■ WORK REQUEST:
Lay out the lines from the line with "Describe the element at coordinates (270, 407)" to the line with "list-item: 康盛税务研报平衡（修改_Dxx5_4_2 is" as a two-column CSV with the headers text and answer. Give one row for each text and its answer, putting each in its own quoted field and turning line breaks into spaces.

■ EXERCISE MATERIALS:
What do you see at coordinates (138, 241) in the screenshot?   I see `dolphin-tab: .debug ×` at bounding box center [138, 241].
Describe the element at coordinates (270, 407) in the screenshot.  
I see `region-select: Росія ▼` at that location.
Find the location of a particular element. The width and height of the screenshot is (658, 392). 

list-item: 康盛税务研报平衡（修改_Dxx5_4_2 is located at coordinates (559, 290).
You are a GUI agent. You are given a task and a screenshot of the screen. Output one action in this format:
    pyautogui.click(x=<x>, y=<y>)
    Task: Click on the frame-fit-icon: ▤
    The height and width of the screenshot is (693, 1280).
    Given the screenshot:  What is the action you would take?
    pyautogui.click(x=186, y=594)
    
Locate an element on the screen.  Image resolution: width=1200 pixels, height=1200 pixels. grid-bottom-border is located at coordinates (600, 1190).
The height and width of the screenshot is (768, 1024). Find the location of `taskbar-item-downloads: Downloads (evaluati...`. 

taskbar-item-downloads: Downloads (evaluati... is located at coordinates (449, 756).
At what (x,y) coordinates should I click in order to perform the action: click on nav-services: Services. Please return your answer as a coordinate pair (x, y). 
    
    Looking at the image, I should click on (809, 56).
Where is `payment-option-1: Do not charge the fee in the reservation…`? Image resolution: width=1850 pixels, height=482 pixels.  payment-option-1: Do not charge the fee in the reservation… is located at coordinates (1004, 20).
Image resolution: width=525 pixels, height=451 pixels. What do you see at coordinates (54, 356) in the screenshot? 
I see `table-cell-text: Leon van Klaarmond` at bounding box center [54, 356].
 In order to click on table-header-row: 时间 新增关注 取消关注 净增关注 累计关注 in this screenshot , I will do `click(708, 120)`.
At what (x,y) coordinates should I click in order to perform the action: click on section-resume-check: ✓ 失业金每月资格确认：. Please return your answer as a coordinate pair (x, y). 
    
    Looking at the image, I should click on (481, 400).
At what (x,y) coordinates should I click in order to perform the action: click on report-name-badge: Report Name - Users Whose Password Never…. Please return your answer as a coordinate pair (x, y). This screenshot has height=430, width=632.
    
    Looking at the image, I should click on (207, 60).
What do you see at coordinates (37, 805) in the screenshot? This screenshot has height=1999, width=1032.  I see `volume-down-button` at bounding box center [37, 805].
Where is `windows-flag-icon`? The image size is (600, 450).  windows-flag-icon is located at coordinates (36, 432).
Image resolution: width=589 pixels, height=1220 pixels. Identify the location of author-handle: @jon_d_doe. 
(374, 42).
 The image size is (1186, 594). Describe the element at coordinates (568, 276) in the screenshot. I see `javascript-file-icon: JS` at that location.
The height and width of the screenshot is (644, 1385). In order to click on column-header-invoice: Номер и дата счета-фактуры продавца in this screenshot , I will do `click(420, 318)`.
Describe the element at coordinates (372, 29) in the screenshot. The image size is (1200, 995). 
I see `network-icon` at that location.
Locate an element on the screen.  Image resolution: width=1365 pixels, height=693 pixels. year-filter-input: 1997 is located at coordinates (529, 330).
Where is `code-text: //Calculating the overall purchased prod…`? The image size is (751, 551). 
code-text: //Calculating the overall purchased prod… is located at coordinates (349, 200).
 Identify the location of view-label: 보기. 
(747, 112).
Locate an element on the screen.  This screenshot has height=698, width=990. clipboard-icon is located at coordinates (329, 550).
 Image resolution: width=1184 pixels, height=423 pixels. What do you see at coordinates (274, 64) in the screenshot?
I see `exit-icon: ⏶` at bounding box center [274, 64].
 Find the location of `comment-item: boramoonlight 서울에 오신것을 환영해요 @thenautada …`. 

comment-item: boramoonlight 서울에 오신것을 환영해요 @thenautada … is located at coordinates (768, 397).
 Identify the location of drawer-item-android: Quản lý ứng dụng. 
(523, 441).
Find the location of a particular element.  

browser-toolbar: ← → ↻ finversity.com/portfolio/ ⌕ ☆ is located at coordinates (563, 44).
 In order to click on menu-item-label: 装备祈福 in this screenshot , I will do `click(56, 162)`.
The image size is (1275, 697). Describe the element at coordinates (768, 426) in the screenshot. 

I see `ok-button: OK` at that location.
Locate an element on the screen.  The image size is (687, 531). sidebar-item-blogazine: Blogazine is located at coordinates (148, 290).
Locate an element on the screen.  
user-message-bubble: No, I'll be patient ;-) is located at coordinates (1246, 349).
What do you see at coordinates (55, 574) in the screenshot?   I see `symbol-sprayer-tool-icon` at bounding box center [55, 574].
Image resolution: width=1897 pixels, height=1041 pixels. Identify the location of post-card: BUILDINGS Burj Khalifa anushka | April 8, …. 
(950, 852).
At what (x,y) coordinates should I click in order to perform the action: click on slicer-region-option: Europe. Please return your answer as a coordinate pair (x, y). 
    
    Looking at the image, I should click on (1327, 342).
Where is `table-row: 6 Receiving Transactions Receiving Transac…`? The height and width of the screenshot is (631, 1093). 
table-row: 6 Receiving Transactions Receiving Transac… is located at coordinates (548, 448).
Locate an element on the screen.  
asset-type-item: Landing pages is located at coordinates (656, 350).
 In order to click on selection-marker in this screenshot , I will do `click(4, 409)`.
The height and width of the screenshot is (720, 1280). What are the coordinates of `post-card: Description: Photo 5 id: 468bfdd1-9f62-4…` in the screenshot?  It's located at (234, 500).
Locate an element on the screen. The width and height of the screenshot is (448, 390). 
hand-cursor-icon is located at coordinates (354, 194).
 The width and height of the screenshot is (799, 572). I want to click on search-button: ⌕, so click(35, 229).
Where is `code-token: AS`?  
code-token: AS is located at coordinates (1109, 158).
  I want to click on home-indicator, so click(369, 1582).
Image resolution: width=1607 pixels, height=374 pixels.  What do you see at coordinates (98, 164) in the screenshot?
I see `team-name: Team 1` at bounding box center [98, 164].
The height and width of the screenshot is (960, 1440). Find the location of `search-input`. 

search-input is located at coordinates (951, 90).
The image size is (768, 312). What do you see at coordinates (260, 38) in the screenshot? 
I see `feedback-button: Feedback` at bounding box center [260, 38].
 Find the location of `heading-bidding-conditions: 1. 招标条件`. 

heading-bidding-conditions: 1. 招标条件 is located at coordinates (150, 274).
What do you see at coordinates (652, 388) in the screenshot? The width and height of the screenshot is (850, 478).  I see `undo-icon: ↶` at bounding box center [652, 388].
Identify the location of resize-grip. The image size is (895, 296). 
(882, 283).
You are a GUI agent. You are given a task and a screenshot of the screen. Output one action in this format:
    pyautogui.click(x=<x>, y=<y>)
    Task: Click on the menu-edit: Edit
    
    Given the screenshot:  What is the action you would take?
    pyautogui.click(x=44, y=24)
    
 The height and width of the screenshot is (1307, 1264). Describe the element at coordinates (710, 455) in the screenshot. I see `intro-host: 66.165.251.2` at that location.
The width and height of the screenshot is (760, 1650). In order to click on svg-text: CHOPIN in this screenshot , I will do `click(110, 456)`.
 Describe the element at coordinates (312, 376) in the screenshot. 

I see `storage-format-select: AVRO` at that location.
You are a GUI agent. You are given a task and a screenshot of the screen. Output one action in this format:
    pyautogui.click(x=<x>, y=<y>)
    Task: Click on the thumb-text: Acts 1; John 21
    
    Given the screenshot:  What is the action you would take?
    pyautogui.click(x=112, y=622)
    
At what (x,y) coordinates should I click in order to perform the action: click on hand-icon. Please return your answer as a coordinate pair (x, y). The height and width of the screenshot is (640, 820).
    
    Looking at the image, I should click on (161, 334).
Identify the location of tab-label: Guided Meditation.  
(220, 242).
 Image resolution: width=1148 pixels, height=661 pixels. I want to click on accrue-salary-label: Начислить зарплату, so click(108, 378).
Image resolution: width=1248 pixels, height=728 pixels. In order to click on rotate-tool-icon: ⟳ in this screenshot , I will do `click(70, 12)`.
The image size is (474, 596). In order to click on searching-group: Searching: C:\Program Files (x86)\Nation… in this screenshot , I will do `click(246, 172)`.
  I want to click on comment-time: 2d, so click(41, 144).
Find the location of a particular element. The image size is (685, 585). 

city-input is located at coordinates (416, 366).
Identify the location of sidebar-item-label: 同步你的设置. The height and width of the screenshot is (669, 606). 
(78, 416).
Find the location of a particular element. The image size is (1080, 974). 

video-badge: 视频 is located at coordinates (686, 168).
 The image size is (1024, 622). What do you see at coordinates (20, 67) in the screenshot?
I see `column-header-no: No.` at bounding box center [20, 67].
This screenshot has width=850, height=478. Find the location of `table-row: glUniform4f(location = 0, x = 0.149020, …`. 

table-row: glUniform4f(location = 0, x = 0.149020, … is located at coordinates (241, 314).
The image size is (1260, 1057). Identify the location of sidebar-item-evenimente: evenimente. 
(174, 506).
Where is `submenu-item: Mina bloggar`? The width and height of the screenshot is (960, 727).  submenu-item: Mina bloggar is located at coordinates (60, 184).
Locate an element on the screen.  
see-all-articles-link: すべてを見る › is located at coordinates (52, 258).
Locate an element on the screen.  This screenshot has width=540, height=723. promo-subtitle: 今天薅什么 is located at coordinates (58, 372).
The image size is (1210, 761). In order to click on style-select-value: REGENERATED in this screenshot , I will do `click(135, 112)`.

■ EXERCISE OUTPUT:
text,answer
"Describe the element at coordinates (270, 407) in the screenshot.","I see `region-select: Росія ▼` at that location."
"Find the location of a particular element. The width and height of the screenshot is (658, 392).","list-item: 康盛税务研报平衡（修改_Dxx5_4_2 is located at coordinates (559, 290)."